If APP_aphelion and APP_tibjmsd can continue without mnt_app, and so should not be brought down if mnt_app fails, then you should not make them dependent on the mount.
MIke
05-04-2015 01:44 AM
Hi,
Before digging into this particular configuration, lets understand relationship between “criticality of resources” and “failover of SG”.
Critical resource: Fault of resource will always initiate failover of service group.
Non-critical resource: Fault of resource will trigger failover of service group only if there is a “critical” AND “online” parent resource up in the dependency tree. Critically of child resources isn’t considered while deciding to failover or not to failover.
1st query : If parent is set as critical and child is non-critical 0, do it failover to another node.
If critical parent resource faults, undoubtedly failover will be initiated. If critical parent resource is online and non-critical resource faults, failover will be initiated. If critical parent resource is offline and non-critical resource faults, failover will not be initiated.

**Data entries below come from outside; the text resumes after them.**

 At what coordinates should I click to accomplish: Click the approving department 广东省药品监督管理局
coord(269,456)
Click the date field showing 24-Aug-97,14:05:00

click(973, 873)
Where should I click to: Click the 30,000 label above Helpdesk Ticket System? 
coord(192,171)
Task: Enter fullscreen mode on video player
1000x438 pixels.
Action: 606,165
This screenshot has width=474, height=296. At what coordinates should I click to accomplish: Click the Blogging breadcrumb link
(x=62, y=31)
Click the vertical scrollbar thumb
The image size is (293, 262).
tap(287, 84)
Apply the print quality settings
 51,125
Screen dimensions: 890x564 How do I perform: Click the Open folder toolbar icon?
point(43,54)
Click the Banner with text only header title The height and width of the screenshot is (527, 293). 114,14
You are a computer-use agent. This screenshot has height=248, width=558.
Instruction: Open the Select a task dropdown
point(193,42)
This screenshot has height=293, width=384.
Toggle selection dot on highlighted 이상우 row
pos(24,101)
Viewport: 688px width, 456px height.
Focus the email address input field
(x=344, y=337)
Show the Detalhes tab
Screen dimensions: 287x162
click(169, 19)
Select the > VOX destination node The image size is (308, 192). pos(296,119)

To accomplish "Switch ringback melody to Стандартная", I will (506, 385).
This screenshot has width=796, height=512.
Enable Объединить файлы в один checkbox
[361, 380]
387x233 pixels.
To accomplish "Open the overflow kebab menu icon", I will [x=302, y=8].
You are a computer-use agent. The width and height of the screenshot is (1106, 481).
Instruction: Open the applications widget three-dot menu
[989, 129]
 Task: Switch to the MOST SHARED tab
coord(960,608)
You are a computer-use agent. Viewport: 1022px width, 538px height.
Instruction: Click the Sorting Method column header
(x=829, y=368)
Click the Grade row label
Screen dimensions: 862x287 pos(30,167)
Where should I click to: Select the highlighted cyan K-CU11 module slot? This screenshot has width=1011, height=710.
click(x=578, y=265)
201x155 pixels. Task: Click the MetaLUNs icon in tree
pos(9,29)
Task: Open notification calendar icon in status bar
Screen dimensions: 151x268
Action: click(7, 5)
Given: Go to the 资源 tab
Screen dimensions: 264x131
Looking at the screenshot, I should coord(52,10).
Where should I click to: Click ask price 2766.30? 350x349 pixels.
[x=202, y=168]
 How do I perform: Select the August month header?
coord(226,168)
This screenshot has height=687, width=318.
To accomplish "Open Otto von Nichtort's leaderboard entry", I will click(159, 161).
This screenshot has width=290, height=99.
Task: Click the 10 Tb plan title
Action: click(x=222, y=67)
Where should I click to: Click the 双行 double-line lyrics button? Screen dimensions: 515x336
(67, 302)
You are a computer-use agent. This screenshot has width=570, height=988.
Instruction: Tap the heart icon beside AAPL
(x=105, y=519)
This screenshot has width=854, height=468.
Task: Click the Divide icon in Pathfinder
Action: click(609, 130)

2nd query : If child is set as critical or parent as non-critical 0, then it failover?
If critical child resource faults, undoubtedly failover will be initiated. If non-critical parent resource faults, failover will not be initiated.
Based on the "hares -dep" output snippet, the resources dependency tree is like
APP_aphelion APP_tibjmsd Blind_check_stopDB
| | |
| | |
|----------------------------------------------|----------------------------------------------|
|
mnt_app(non-critical)
|
|
vol_app(critical)
|
|
app_dg(critical)
As not mentioned, we are assuming that APP_aphelion, APP_tibjmsd, and Blind_check_stopDB are critical resources.
In this configuration; fault of app_dg, vol_app, APP_aphelion, APP_tibjmsd, or Blind_check_stopDB will initiate failover of the service group. Fault of mnt_app will trigger failover ONLY IF any of APP_aphelion, APP_tibjmsd, or Blind_check_stopDB is online. In all other cases, fault of mnt_app will not trigger failover of the service group.